→ **Direction a**
Edit the rows from the line containing "This screenshot has width=681, height=229." through the end of the rows, changing "field" to "input box" and leaving everything else unchanged. Return only those lines.
## Begin Provided passage
The following is a summary of the features Sparkling Water comes equipped with:

  • Use of H2O algorithms within a Spark workflow
  • Transformations between Spark and H2O data structures
  • Use of Spark RDD and/or DataFrame as inputs to H2O algorithms
  • Use of H2O frames as inputs into MLlib algorithms (will come in handy when we do feature engineering later)
  • Transparent execution of Sparkling Water applications on top of Spark (for example, we can run a Sparkling Water application within a Spark stream)
  • The H2O user interface to explore Spark data

Design of Sparkling Water

Sparkling Water is designed to be executed as a regular Spark application. Consequently, it is launched inside a Spark executor created after submitting the application. At this point, H2O starts services, including a distributed key-value (K/V) store and memory manager, and orchestrates them into a cloud. The topology of the created cloud follows the topology of the underlying Spark cluster.
## End Provided passage
## Begin Data provided
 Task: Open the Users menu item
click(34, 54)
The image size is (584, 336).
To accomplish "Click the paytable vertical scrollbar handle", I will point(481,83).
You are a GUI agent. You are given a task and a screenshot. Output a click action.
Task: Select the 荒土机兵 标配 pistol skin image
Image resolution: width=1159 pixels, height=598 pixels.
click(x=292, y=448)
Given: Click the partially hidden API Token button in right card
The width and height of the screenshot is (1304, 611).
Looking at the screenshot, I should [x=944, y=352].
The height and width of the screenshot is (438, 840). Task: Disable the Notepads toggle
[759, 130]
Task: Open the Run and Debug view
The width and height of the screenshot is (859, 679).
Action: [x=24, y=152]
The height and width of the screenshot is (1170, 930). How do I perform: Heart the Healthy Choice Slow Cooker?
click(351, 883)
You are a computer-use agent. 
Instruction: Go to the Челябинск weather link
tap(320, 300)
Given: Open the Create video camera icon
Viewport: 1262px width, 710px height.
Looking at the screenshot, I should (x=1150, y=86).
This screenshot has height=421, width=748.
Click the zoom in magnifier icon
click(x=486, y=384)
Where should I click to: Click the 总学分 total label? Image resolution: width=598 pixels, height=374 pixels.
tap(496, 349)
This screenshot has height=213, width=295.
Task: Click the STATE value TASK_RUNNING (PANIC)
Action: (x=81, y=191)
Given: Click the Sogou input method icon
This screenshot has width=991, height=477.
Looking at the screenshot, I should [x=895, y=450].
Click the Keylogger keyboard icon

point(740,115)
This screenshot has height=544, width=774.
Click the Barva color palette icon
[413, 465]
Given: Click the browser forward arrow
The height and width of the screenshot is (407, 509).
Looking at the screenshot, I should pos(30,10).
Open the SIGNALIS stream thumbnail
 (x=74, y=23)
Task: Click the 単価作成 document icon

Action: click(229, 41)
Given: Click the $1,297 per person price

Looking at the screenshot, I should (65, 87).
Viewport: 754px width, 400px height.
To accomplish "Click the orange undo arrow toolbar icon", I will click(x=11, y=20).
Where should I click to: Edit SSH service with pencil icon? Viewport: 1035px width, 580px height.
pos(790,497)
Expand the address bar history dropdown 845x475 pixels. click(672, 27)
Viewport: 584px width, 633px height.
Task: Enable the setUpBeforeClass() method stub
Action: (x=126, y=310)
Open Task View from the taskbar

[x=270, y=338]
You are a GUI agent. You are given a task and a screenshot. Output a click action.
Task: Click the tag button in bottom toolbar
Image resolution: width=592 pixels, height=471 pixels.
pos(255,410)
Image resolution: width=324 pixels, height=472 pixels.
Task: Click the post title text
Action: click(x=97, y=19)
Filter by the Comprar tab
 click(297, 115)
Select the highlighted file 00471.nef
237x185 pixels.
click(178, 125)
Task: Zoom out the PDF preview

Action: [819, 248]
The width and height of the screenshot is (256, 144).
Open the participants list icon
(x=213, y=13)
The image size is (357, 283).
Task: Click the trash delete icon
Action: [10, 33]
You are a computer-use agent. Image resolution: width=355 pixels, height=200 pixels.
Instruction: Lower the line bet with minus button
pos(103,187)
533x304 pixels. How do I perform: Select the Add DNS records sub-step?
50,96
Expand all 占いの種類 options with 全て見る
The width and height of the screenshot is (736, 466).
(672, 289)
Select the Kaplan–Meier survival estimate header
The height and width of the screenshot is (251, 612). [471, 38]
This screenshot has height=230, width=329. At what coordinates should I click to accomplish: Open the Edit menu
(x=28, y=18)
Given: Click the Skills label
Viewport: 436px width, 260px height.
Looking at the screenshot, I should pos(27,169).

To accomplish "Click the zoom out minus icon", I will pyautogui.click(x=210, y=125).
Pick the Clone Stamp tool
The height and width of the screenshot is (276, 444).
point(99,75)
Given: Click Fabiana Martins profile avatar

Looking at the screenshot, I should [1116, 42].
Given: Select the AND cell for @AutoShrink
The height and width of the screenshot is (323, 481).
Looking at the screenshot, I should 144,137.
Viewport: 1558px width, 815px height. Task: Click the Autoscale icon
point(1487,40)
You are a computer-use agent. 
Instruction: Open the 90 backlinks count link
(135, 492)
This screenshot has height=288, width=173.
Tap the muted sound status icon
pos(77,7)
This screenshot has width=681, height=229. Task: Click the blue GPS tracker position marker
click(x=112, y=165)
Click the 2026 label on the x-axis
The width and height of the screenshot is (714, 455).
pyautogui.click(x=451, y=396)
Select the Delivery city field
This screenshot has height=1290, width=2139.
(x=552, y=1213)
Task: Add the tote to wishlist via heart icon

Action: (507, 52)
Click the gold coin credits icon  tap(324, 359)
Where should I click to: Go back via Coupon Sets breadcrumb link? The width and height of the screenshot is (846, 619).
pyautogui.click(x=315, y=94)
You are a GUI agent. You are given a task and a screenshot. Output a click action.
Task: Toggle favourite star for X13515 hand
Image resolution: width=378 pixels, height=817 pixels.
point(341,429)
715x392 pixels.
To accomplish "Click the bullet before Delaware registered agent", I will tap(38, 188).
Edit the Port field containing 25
## End Data provided
→ **Direction b**
In the Sparkling Water passage, rewrite the paragraph beginning "Sparkling Water is designed to be executed" more briefly, keeping its main facts.

→ **Correct result a**
This screenshot has width=681, height=229. Task: Click the blue GPS tracker position marker
click(x=112, y=165)
Click the 2026 label on the x-axis
The width and height of the screenshot is (714, 455).
pyautogui.click(x=451, y=396)
Select the Delivery city input box
This screenshot has height=1290, width=2139.
(x=552, y=1213)
Task: Add the tote to wishlist via heart icon

Action: (507, 52)
Click the gold coin credits icon  tap(324, 359)
Where should I click to: Go back via Coupon Sets breadcrumb link? The width and height of the screenshot is (846, 619).
pyautogui.click(x=315, y=94)
You are a GUI agent. You are given a task and a screenshot. Output a click action.
Task: Toggle favourite star for X13515 hand
Image resolution: width=378 pixels, height=817 pixels.
point(341,429)
715x392 pixels.
To accomplish "Click the bullet before Delaware registered agent", I will tap(38, 188).
Edit the Port input box containing 25

→ **Correct result b**
Sparkling Water runs as a regular Spark application, launched inside a Spark executor after the application is submitted. H2O then starts services, including a distributed key-value store and a memory manager, and organizes them into a cloud. That cloud's topology mirrors the underlying Spark cluster.